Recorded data

::::

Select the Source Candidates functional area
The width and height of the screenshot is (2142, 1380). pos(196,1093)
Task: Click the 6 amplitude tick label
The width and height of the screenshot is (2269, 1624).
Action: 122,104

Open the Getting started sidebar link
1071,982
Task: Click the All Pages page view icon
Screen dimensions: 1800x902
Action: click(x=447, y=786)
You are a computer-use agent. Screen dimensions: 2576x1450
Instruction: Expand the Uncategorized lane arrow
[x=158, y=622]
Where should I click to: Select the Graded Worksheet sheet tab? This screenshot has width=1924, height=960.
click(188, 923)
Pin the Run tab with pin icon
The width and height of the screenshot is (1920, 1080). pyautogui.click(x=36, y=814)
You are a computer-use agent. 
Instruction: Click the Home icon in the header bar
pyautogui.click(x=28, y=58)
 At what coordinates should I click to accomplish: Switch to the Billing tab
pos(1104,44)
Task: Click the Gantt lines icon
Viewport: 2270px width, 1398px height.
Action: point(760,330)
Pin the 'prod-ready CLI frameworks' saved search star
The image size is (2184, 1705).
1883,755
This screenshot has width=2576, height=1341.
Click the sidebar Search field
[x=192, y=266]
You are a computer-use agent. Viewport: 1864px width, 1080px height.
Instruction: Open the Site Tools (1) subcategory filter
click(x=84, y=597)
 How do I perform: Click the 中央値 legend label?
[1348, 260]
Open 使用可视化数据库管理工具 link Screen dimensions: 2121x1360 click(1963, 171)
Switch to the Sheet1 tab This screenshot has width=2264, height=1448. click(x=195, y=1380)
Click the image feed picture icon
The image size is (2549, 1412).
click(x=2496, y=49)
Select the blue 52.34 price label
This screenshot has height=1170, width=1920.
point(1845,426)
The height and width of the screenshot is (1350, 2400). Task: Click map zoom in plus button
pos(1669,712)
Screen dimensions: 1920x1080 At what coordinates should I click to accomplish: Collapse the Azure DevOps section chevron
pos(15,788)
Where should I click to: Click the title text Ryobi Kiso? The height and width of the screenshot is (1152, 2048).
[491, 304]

::::

What to do:
Copy out each record exactly as given, omitting none.

Your solution:
Select the Source Candidates functional area
The width and height of the screenshot is (2142, 1380). pos(196,1093)
Task: Click the 6 amplitude tick label
The width and height of the screenshot is (2269, 1624).
Action: 122,104

Open the Getting started sidebar link
1071,982
Task: Click the All Pages page view icon
Screen dimensions: 1800x902
Action: click(x=447, y=786)
You are a computer-use agent. Screen dimensions: 2576x1450
Instruction: Expand the Uncategorized lane arrow
[x=158, y=622]
Where should I click to: Select the Graded Worksheet sheet tab? This screenshot has width=1924, height=960.
click(188, 923)
Pin the Run tab with pin icon
The width and height of the screenshot is (1920, 1080). pyautogui.click(x=36, y=814)
You are a computer-use agent. 
Instruction: Click the Home icon in the header bar
pyautogui.click(x=28, y=58)
 At what coordinates should I click to accomplish: Switch to the Billing tab
pos(1104,44)
Task: Click the Gantt lines icon
Viewport: 2270px width, 1398px height.
Action: point(760,330)
Pin the 'prod-ready CLI frameworks' saved search star
The image size is (2184, 1705).
1883,755
This screenshot has width=2576, height=1341.
Click the sidebar Search field
[x=192, y=266]
You are a computer-use agent. Viewport: 1864px width, 1080px height.
Instruction: Open the Site Tools (1) subcategory filter
click(x=84, y=597)
 How do I perform: Click the 中央値 legend label?
[1348, 260]
Open 使用可视化数据库管理工具 link Screen dimensions: 2121x1360 click(1963, 171)
Switch to the Sheet1 tab This screenshot has width=2264, height=1448. click(x=195, y=1380)
Click the image feed picture icon
The image size is (2549, 1412).
click(x=2496, y=49)
Select the blue 52.34 price label
This screenshot has height=1170, width=1920.
point(1845,426)
The height and width of the screenshot is (1350, 2400). Task: Click map zoom in plus button
pos(1669,712)
Screen dimensions: 1920x1080 At what coordinates should I click to accomplish: Collapse the Azure DevOps section chevron
pos(15,788)
Where should I click to: Click the title text Ryobi Kiso? The height and width of the screenshot is (1152, 2048).
[491, 304]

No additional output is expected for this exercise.